Kigali, Rwanda

L’anglais au Rwanda

OPINION / En 2014, j’étais à Kigali, au Rwanda, pour compléter les études de faisabilité visant la construction d’un nouvel hôpital universitaire avec les représentants du ministère de la Santé.

Je fus pour le moins surpris de constater que tous ces fonctionnaires utilisaient l’anglais plutôt que le français. Je croyais que le français était une langue officielle sur un pied d’égalité avec le kinyarwanda, la seule langue parlée par toute la population.

Je me trompais.

Les relations entre le Rwanda et la France, accusée par Kigali d’avoir joué un rôle dans le génocide, s’étaient sérieusement dégradées. En 2008, Kigali a remplacé le français par l’anglais comme langue d’enseignement obligatoire dans le public. L’année suivante, le pays, toujours membre de la Francophonie, rejoignait le Commonwealth.

Pendant plusieurs semaines, je pus constater les effets dévastateurs de cette décision du président Paul Kagame dans le quotidien des Rwandais. Partout à Kigali, l’anglais avait remplacé le français. Les affiches publicitaires, les documents officiels et les panneaux routiers étaient dorénavant écrits... en anglais.
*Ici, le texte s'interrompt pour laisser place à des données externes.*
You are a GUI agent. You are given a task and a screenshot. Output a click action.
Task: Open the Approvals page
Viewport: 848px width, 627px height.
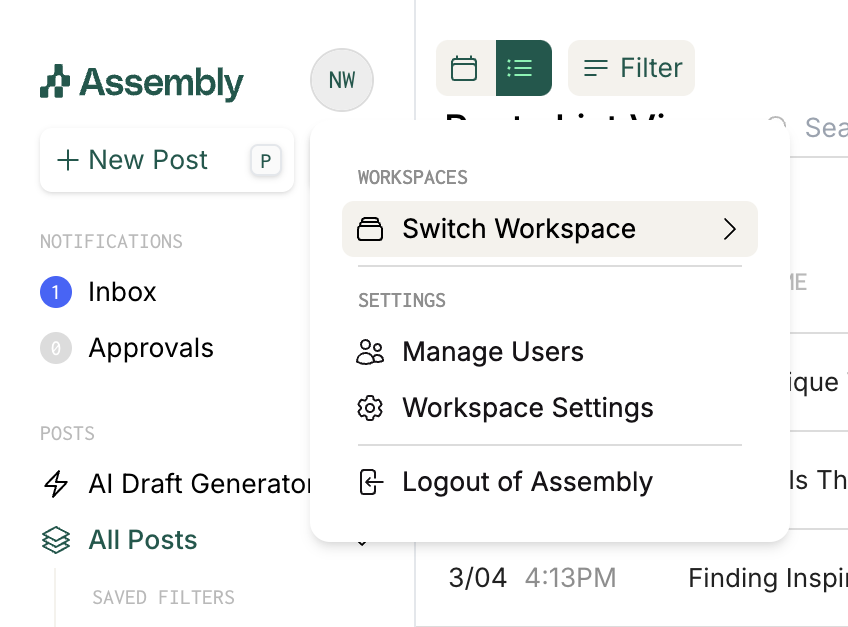pyautogui.click(x=150, y=348)
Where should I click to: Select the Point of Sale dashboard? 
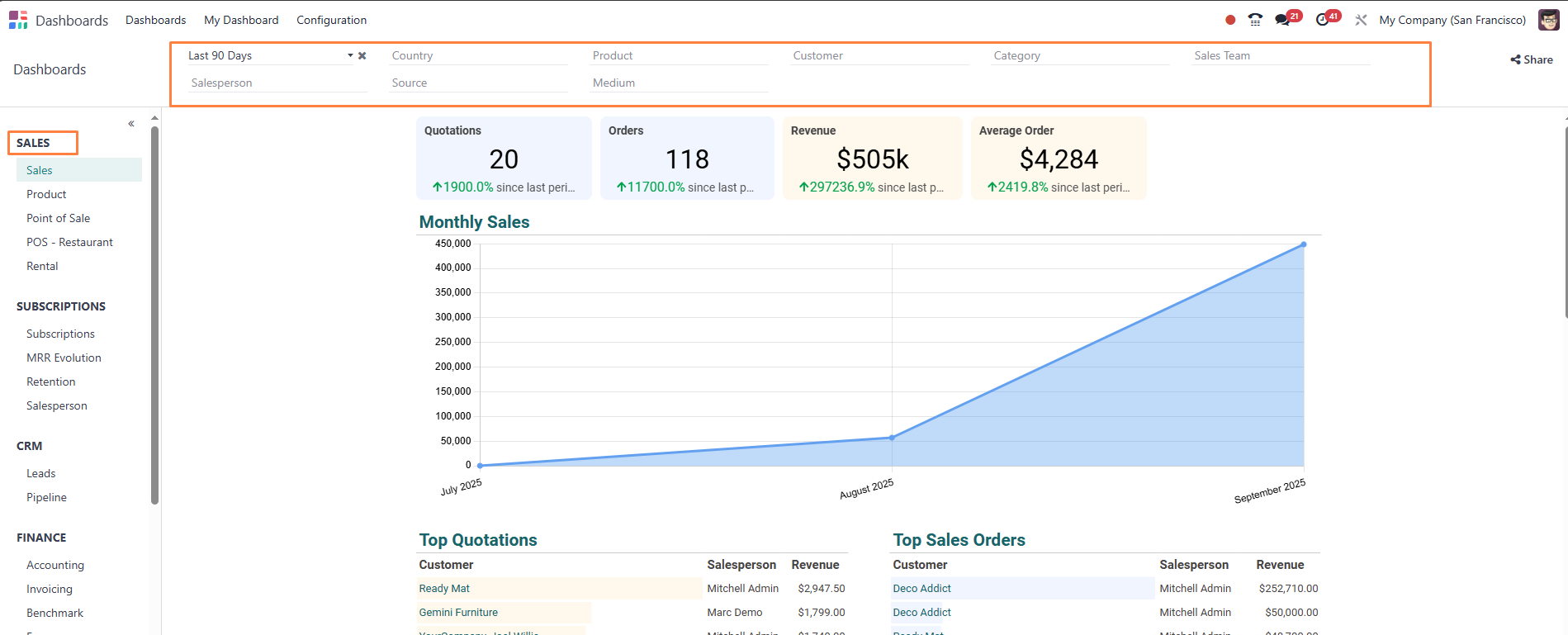pos(58,218)
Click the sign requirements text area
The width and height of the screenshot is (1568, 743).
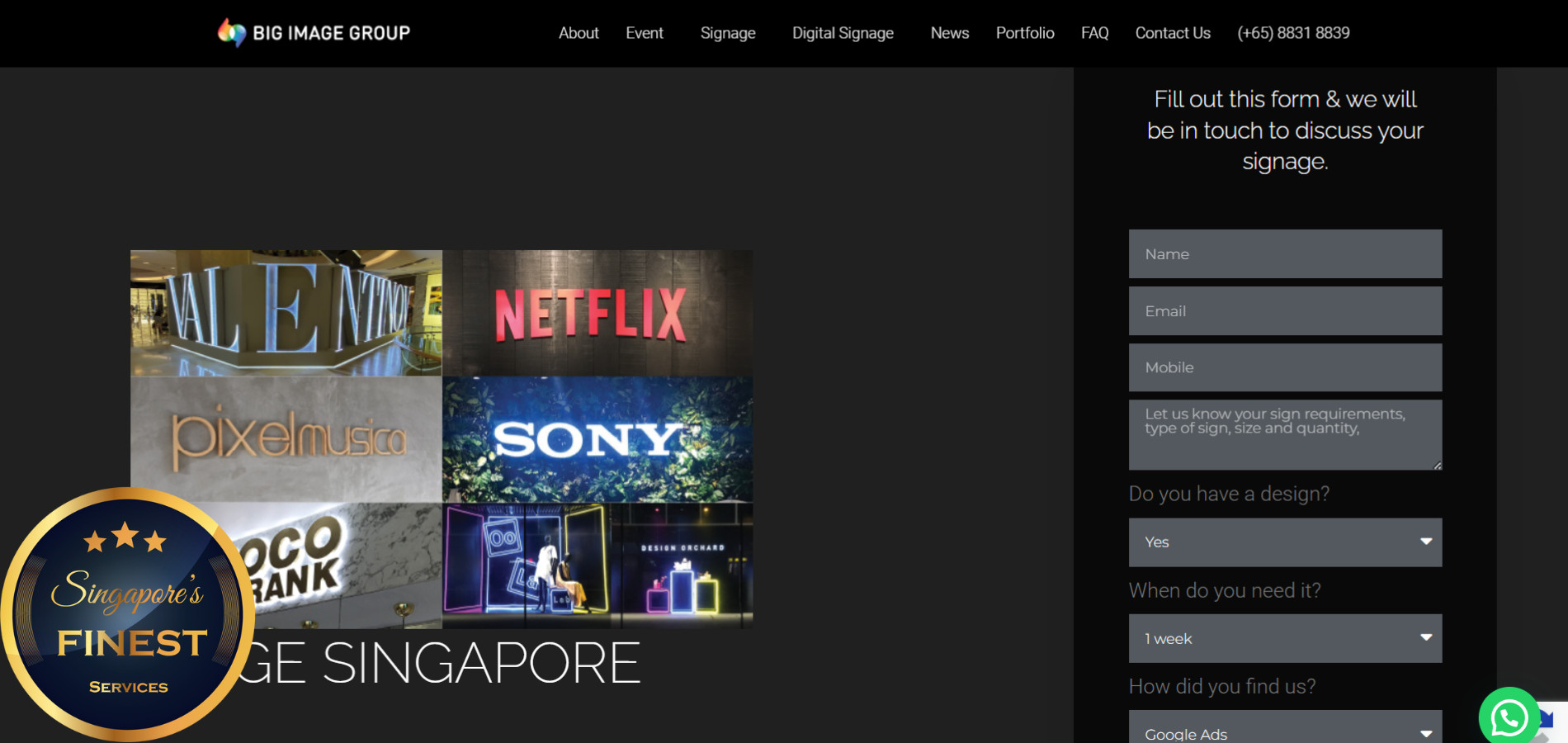pos(1284,435)
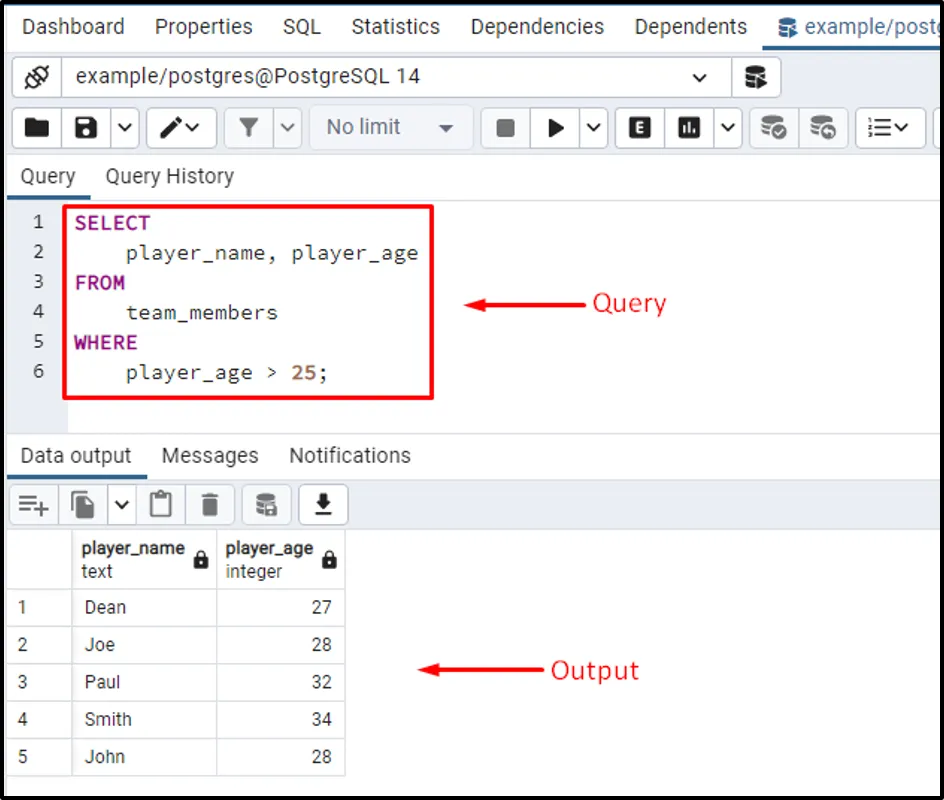Click the Open File folder icon
The height and width of the screenshot is (800, 944).
click(37, 127)
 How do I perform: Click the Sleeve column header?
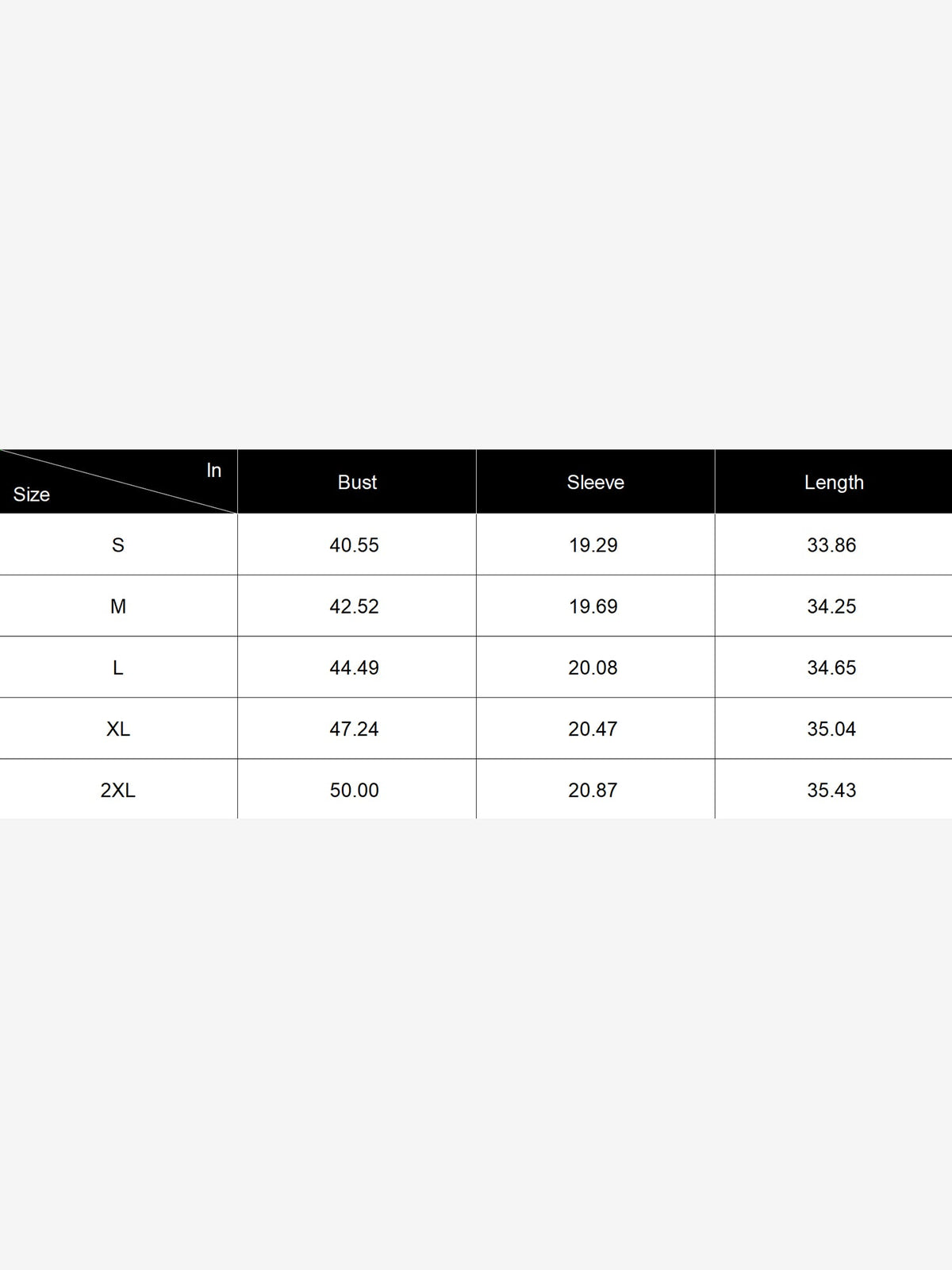point(596,482)
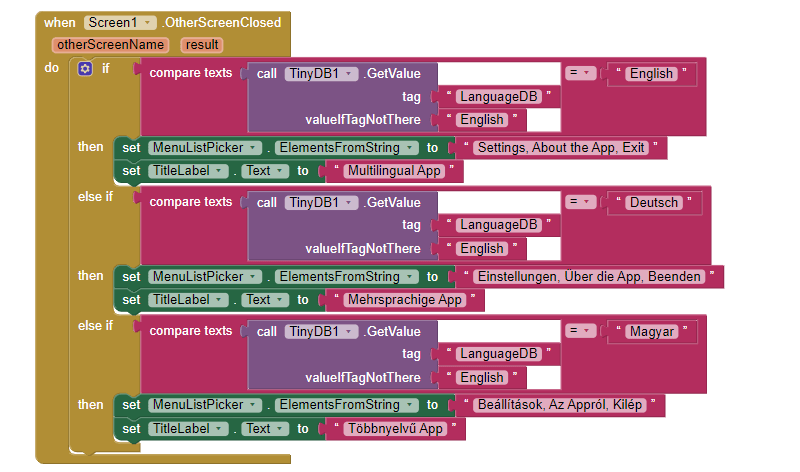Click LanguageDB tag text in third GetValue
800x472 pixels.
pos(498,354)
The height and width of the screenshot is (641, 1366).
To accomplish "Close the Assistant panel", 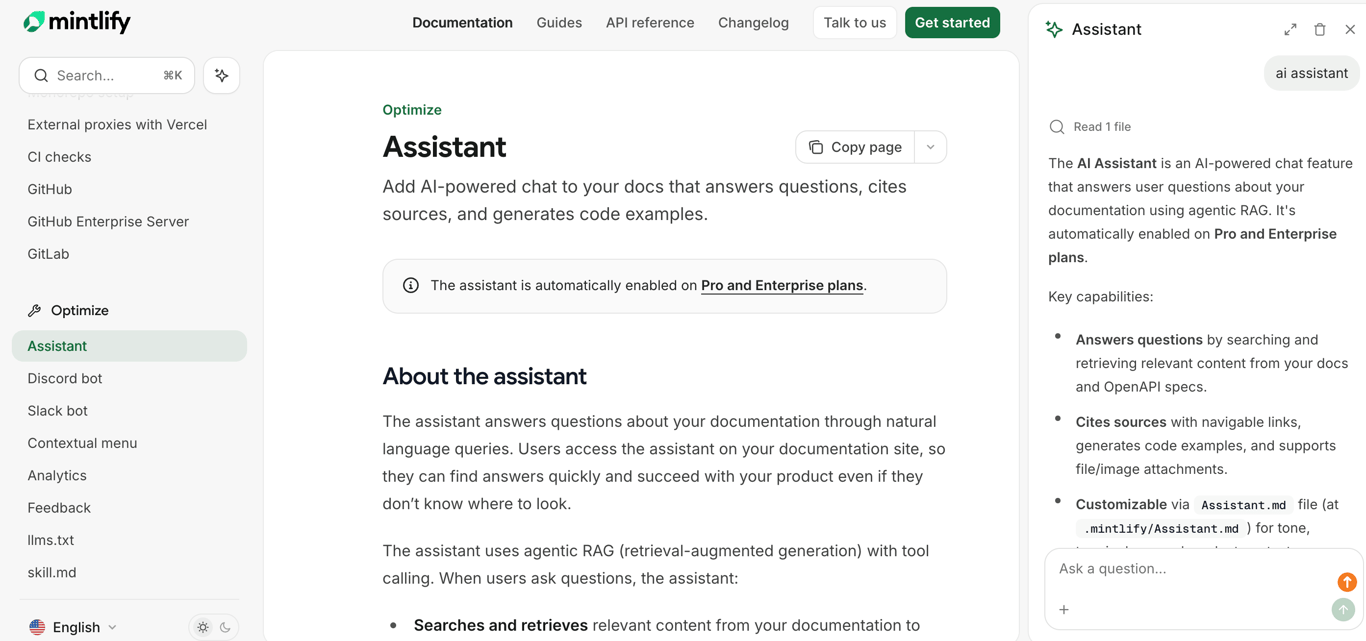I will click(1350, 29).
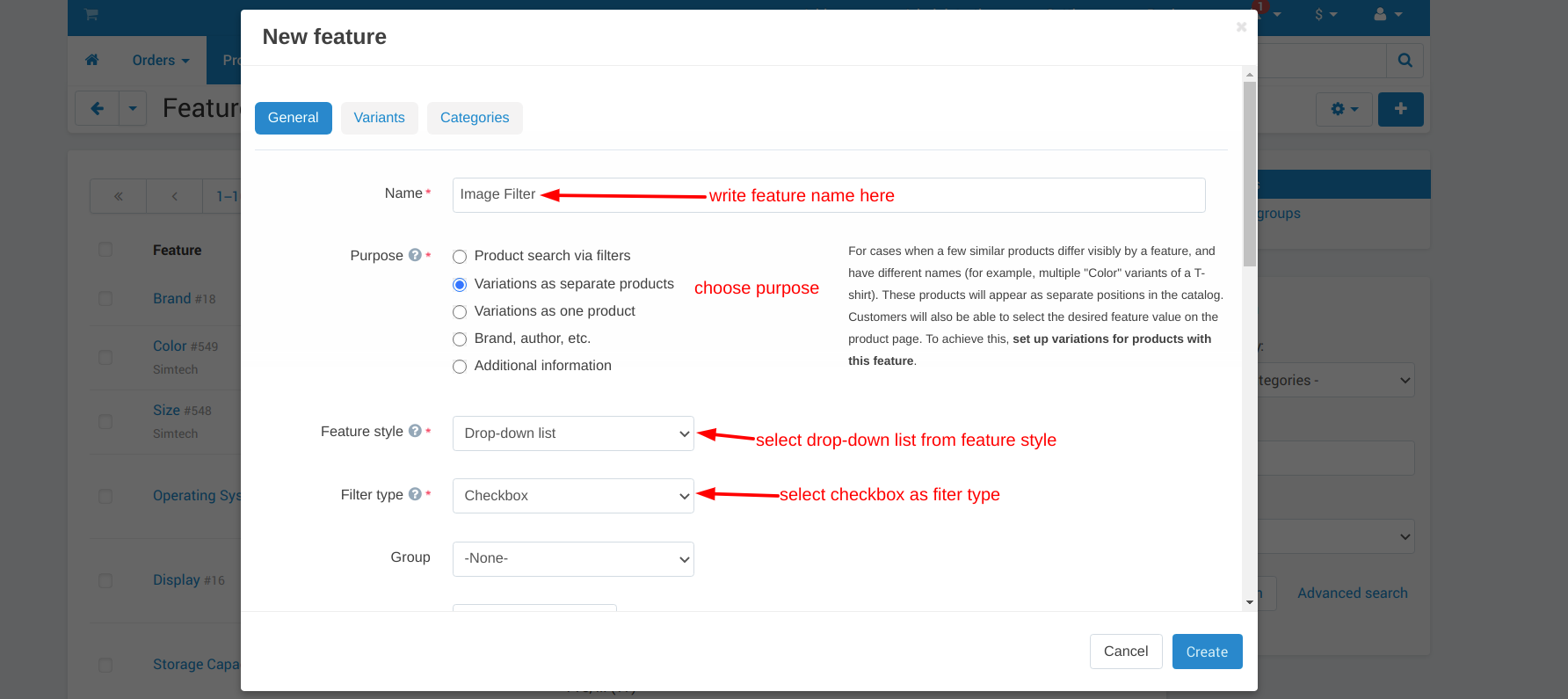The image size is (1568, 699).
Task: Click the Purpose help question icon
Action: point(415,255)
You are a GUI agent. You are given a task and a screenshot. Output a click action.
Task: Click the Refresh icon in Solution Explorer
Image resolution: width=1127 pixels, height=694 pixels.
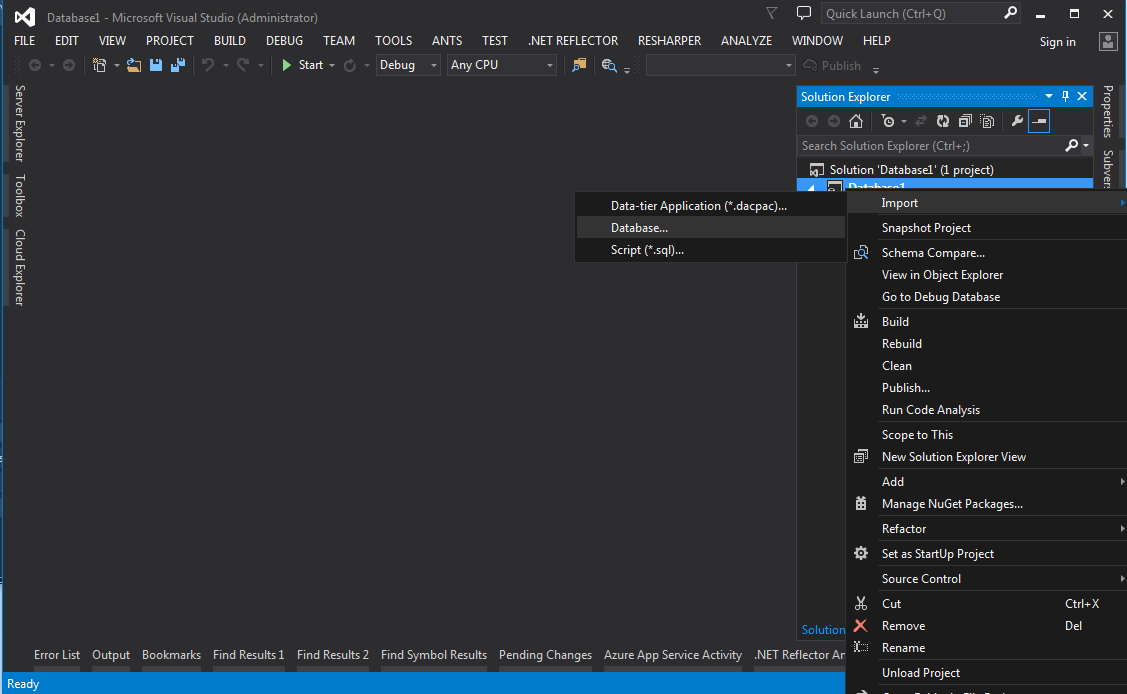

L’enseignement primaire, secondaire et universitaire est maintenant exclusivement dispensé en anglais, au Rwanda.

Et voilà que l’opportuniste président Kagame revient sur la scène internationale en souhaitant que sa représentante prenne une place importante dans la francophonie. En effet, supportée par la France, le Canada et le Québec, la nouvelle secrétaire de l’Organisation internationale de la Francophonie pourrait bien être rwandaise.

Le Rwanda ne devrait même pas être membre de l’OIF. Faut-il être à ce point aveugle ou tout simplement ignorant pour supporter la candidature d’une candidate provenant d’un pays qui a abandonné l’utilisation du français? À qui profiterait une telle nomination?